Selected text
○ ○ ○ ○

Joint Access and Resource Allocation in Ultradense mmWave NOMA Networks With Mobile Edge Computing

• Published in: IEEE internet of things journal Vol. 7; no. 2; pp. 1531 - 1547
• Main Authors: Nouri, Nima, Abouei, Jamshid, Jaseemuddin, Muhammad, Anpalagan, Alagan
• Format: Journal Article
• Language: English
• Published: Piscataway IEEE 01.02.2020; The Institute of Electrical and Electronics Engineers, Inc. (IEEE)
• Subjects: Algorithms; Computation offloading; Decision analysis; Delay; Delays; Edge computing; Electronic devices; Energy consumption; Internet of Things; Internet of Things (IoT) networks; IoT; Iterative algorithms; Iterative methods; Millimeter waves; millimeter-wave (mmWave); Mobile computing; mobile edge computing; Nonorthogonal multiple access; nonorthogonal multiple access (NOMA) technique; Optimization; Queues; Queuing theory; Resource allocation; Resource management; Servers; successive convex approximation (SCA); Task analysis; ultradense (UD); Wireless networks
• ISSN: 2327-4662; 2327-4662
• DOI: 10.1109/JIOT.2019.2956409

This article considers a two-tier heterogeneous network consisting of conventional sub-6-GHz macrocells along with millimeter-wave (mmWave) small cells, where mobile devices (MDs) can connect to either macrocell or small cells opportunistically via the nonorthogonal multiple access (NOMA) protocol. We employ the queuing theory in our network model to conduct an assessment on the execution delay, energy consumption and the total cost of offloading tasks in a mobile-edge computation offloading (MECO) system. The main goal is to design an energy-efficient MECO decision algorithm in an ultradense Internet of Thing (UD-IoT) network to analyze the tradeoff between execution delay and energy consumption. The proposed scheme jointly optimizes the communication and computation resource management, subject to the energy and delay constraints. Due to the mixed-integer nonlinear problem (MINLP) for resource allocation and computation offloading, an iterative algorithm along with the successive convex approximation (SCA) is proposed to achieve the optimum local frequency scheduling, power allocation, and computation offloading. The superior performance of the proposed MECO algorithm in our UD-IoT network is verified by the extensive numerical results.

○ ○ ○ ○

Supplied records
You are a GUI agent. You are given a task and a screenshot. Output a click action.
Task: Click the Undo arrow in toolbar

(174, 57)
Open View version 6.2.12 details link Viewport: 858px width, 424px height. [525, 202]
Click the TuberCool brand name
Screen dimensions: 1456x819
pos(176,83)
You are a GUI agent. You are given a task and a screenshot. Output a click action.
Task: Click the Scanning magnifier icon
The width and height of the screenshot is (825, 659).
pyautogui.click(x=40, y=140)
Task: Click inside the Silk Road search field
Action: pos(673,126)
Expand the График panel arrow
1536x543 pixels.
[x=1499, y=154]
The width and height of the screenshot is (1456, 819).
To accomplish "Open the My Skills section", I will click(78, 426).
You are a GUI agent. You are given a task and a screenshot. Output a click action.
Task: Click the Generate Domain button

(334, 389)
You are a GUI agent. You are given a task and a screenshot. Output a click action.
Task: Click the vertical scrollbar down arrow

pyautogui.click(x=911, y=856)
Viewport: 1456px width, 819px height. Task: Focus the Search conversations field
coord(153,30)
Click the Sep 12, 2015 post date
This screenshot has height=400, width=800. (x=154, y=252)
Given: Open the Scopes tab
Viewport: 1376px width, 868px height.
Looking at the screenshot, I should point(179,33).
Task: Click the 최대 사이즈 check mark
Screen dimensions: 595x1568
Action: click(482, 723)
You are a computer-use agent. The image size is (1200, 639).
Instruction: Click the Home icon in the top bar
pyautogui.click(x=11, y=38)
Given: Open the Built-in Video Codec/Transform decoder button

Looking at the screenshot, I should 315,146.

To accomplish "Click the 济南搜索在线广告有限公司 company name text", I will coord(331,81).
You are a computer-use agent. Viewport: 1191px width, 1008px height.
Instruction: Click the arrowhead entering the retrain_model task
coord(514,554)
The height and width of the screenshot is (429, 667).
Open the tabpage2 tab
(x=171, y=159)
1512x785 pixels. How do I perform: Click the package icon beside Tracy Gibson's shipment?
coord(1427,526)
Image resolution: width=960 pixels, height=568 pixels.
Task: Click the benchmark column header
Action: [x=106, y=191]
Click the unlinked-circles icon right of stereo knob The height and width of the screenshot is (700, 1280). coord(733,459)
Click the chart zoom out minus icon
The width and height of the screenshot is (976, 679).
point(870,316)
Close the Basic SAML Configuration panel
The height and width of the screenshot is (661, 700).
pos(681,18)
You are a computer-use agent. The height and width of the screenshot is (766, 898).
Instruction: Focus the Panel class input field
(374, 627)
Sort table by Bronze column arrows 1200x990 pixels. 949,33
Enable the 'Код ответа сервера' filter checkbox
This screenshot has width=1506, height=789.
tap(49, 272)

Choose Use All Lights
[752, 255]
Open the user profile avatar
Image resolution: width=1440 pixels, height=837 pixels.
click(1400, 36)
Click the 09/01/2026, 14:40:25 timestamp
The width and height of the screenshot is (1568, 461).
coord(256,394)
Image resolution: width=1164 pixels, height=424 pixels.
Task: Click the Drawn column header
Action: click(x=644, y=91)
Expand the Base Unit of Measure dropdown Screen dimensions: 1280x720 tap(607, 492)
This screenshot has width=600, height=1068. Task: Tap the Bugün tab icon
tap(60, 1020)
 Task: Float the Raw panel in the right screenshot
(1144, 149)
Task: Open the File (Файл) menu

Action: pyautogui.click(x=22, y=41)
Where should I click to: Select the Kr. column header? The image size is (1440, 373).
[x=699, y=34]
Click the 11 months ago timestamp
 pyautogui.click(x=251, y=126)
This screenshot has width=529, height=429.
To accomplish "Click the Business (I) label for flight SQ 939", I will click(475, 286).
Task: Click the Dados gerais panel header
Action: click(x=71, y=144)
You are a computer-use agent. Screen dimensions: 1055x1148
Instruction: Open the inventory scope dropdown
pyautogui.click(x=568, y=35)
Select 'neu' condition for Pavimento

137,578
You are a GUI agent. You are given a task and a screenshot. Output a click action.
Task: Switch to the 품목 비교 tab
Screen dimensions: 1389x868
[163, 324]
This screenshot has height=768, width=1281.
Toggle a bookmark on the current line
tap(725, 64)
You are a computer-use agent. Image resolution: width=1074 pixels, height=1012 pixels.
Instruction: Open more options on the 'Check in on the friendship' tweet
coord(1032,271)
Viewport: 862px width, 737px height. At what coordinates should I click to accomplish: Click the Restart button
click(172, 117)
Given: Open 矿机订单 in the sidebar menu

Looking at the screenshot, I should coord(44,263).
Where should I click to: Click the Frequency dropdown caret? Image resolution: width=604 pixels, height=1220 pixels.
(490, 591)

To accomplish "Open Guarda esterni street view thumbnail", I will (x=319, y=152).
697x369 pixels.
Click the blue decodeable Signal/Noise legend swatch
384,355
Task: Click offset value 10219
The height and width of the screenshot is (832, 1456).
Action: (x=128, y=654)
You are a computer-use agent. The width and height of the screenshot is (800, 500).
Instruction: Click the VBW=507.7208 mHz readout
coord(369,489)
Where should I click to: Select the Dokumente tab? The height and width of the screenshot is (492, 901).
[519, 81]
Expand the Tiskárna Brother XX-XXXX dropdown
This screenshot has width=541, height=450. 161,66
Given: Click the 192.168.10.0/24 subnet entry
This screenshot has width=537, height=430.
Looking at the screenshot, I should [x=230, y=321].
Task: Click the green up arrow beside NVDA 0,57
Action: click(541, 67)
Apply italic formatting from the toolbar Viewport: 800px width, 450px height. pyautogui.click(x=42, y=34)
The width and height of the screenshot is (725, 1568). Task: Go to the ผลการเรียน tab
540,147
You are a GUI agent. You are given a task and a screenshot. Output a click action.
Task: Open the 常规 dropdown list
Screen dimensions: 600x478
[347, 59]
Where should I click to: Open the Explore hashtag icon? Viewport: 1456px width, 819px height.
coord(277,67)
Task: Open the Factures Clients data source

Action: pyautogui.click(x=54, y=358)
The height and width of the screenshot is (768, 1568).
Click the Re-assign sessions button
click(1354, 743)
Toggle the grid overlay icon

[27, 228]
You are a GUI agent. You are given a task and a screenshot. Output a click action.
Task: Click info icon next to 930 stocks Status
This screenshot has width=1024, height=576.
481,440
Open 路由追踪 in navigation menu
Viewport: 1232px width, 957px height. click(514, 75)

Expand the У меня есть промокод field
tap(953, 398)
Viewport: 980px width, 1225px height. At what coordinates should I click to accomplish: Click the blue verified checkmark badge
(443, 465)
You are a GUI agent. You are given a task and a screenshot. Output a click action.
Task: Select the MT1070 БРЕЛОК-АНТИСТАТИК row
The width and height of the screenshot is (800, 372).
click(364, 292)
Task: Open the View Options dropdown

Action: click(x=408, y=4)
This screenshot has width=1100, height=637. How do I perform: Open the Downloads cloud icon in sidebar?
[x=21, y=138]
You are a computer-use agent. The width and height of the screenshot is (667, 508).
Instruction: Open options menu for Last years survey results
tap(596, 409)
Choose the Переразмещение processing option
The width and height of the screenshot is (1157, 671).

○ ○ ○ ○

Activity 1
In the mmWave NOMA article page, what kind of cells operate alongside the conventional sub-6-GHz macrocells?
Activity 2
From the mmWave NOMA article page, extract word for word the passage that begins at the words "Joint Access and" and stops after "Engineers, Inc. (IEEE)".

Answer area 1
Millimeter-wave (mmWave) small cells.

Answer area 2
Joint Access and Resource Allocation in Ultradense mmWave NOMA Networks With Mobile Edge Computing

• Published in: IEEE internet of things journal Vol. 7; no. 2; pp. 1531 - 1547
• Main Authors: Nouri, Nima, Abouei, Jamshid, Jaseemuddin, Muhammad, Anpalagan, Alagan
• Format: Journal Article
• Language: English
• Published: Piscataway IEEE 01.02.2020; The Institute of Electrical and Electronics Engineers, Inc. (IEEE)